AICOM / DLX Design Lab + Sugano Lab, IIS, The University of Tokyo

 実験は、東京大学駒場リサーチキャンパス内にある「ダイニングラボ/食堂コマニ」に5日間にわたってゲームシステムを設置して行われました。実験には、18歳から79歳までの幅広い年齢層の47名が参加し、食事の合間や休憩時間を利用して気軽に最先端の研究に触れる機会を得ました。実験後のアンケート調査では、参加者の多くがゲームを楽しみ、視線推定技術への理解も深まったと回答しました。さらに、モデルを訓練する上で重要となる収集されたデータの視線ラベル精度も、従来の実験室での方法と遜色ないことが確認されました。

ダイニングラボで実施された実験の様子 提供:ONESTORY

ダイニングラボで実施された実験の様子 提供:ONESTORY

 今回の実験が、学生や研究者だけでなく様々な人々が訪れるダイニングラボで実施されたことには重要な意味があります。この研究プロジェクトは、実験室外で多様な参加者が楽しんでAIの訓練データ収集に参加できることを目的にしていますが、そうして作られたシステムを実験室内で特別に集められた参加者だけで評価しては意味がありません。一般の方々も含めた形式で評価することで、研究の本来の意図に沿ったより現実的な検証が可能になりました。AI技術の役割が私たちの日常生活でますます大きくなる中、ダイニングラボのような場所での研究活動は、今後の科学技術研究のあり方に新たな可能性を示唆しているといえるでしょう。

◆ **課題内容**: 視線推定の実験についての記事から、「今回の実験が、学生や研究者だ」から「唆しているといえるでしょう。」までを、両端の語句も含めて一字一句そのまま引用してください。

◆ **データ行**:
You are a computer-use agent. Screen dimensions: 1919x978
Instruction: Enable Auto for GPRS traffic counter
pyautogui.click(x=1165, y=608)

◆ **回答**:
今回の実験が、学生や研究者だけでなく様々な人々が訪れるダイニングラボで実施されたことには重要な意味があります。この研究プロジェクトは、実験室外で多様な参加者が楽しんでAIの訓練データ収集に参加できることを目的にしていますが、そうして作られたシステムを実験室内で特別に集められた参加者だけで評価しては意味がありません。一般の方々も含めた形式で評価することで、研究の本来の意図に沿ったより現実的な検証が可能になりました。AI技術の役割が私たちの日常生活でますます大きくなる中、ダイニングラボのような場所での研究活動は、今後の科学技術研究のあり方に新たな可能性を示唆しているといえるでしょう。